Question 2: Optimization with Momentum

In this exercise, you will build a gradient descent optimizer with momentum. As a use case, we will minimize the Rosenbrock function. The function is defined as:

rosenbrock <- function(x, y) {
  (1 - x)^2 + 2 * (y - x^2)^2
}
rosenbrock(torch_tensor(-1), torch_tensor(-1))
torch_tensor
 12
[ CPUFloatType{1} ]

The ‘parameters’ we will be optimizing is the position of a point (x, y), which will both be updated using gradient descent.
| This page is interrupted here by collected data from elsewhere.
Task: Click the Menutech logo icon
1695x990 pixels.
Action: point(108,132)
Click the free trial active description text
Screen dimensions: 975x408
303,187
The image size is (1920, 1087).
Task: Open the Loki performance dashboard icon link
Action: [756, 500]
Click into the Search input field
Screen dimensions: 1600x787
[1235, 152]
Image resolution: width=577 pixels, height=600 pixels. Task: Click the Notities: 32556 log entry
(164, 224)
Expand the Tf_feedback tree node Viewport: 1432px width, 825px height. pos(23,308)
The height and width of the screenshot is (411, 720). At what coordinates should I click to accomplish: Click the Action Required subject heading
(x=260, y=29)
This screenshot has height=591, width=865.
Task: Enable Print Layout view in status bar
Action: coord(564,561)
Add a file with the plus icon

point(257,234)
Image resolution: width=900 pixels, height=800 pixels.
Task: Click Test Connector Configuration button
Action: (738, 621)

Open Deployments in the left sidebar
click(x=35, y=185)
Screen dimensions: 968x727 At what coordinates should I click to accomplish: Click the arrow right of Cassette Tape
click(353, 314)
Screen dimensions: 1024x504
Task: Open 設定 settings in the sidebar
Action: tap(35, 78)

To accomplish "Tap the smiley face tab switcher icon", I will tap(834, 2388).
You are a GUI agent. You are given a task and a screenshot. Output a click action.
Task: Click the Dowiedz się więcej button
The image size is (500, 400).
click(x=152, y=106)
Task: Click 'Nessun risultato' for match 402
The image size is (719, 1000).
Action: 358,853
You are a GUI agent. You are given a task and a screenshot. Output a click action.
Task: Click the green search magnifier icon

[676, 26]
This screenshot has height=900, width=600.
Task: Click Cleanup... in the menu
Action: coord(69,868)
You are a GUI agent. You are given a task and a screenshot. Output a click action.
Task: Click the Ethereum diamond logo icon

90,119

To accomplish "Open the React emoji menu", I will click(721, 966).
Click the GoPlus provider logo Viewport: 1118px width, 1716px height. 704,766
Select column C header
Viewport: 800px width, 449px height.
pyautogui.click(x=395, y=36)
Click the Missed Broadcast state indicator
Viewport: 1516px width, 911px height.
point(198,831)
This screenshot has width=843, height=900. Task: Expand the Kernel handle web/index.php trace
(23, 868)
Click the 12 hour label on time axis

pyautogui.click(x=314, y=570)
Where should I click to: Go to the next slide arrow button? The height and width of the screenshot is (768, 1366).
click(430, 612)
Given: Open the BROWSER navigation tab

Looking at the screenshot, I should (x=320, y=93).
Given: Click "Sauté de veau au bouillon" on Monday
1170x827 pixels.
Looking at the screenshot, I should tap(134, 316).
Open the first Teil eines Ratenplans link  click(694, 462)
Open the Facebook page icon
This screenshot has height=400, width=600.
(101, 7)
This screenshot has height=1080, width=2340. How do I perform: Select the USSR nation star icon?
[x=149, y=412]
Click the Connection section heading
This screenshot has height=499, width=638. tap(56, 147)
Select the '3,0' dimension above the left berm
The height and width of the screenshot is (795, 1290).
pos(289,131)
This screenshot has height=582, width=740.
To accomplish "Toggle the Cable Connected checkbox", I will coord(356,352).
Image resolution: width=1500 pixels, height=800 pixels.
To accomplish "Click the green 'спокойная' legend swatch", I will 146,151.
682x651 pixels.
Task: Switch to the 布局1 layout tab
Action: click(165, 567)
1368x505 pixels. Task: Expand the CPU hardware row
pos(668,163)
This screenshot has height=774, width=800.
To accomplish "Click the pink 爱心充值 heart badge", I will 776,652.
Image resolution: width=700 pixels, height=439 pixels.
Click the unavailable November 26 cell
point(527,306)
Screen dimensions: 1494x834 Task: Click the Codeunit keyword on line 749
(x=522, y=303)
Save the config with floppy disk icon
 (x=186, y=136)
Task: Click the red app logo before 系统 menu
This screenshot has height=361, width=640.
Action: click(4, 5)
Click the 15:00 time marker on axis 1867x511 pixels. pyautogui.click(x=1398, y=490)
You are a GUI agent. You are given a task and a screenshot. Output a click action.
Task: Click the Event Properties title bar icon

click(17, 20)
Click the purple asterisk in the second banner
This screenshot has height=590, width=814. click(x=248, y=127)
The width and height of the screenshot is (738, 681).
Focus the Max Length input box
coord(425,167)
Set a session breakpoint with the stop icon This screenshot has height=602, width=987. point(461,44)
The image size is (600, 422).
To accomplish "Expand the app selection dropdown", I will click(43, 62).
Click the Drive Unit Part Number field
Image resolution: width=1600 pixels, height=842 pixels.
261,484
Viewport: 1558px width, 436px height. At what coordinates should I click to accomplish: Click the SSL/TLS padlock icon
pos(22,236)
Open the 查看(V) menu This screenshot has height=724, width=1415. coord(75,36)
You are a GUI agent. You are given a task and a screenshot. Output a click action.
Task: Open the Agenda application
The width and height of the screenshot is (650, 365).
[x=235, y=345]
The figure below shows the Rosenbrock function, where darker values indicate lower values.

The task is to implement the optim_step() function.

optim_step <- function(x, y, lr, x_momentum, y_momentum, beta) {
  ...
}

It will receive as arguments, the current values x and y, as well as the momentum values x_momentum and y_momentum (all scalar tensors). The function should then:

  1. Perform a forward pass.
  2. Calculate the gradients.
  3. Update the momentum values in-place.
  4. Update the parameters in=-place.
Hint

To perform in-place updates, you can use the $mul_() and $add_() methods.

The update rule is given exemplarily for x:

\[ \begin{aligned} v_{t + 1} &= \beta v_t + (1 - \beta) \nabla_{x} f(x_t, y_t) \\ \end{aligned} \]

\[ \begin{aligned} x_{t+1} &= x_t - \eta v_{t + 1} \end{aligned} \]

To test your optimizer, you can use the code below. Note that you might have to play around with the number of steps and the learning rate to get a good result.

Code to test your optimizer
optimize_rosenbrock <- function(steps, lr, beta) {
  x <- torch_tensor(-1, requires_grad = TRUE)
  y <- torch_tensor(2, requires_grad = TRUE)
  momentum_x <- torch_tensor(0)
  momentum_y <- torch_tensor(0)

  trajectory <- data.frame(
    x = numeric(steps + 1),
    y = numeric(steps + 1),
    value = numeric(steps + 1)
  )
  for (step in seq_len(steps)){
    optim_step(x, y, lr, momentum_x, momentum_y, beta)
    x$grad$zero_()
    y$grad$zero_()
    trajectory$x[step] <- x$item()
    trajectory$y[step] <- y$item()
  }
  trajectory$x[steps + 1] <- x$item()
  trajectory$y[steps + 1] <- y$item()

  plot_rosenbrock() +
    geom_path(data = trajectory, aes(x = x, y = y, z = NULL), color = "red") +
    labs(title = "Optimization Path on Rosenbrock Function", x = "X-axis", y = "Y-axis")
}

Question 3: Weight Decay

In exercise 2, we have optimized the Rosenbrock function. Does it make sense to also use weight decay for this optimization?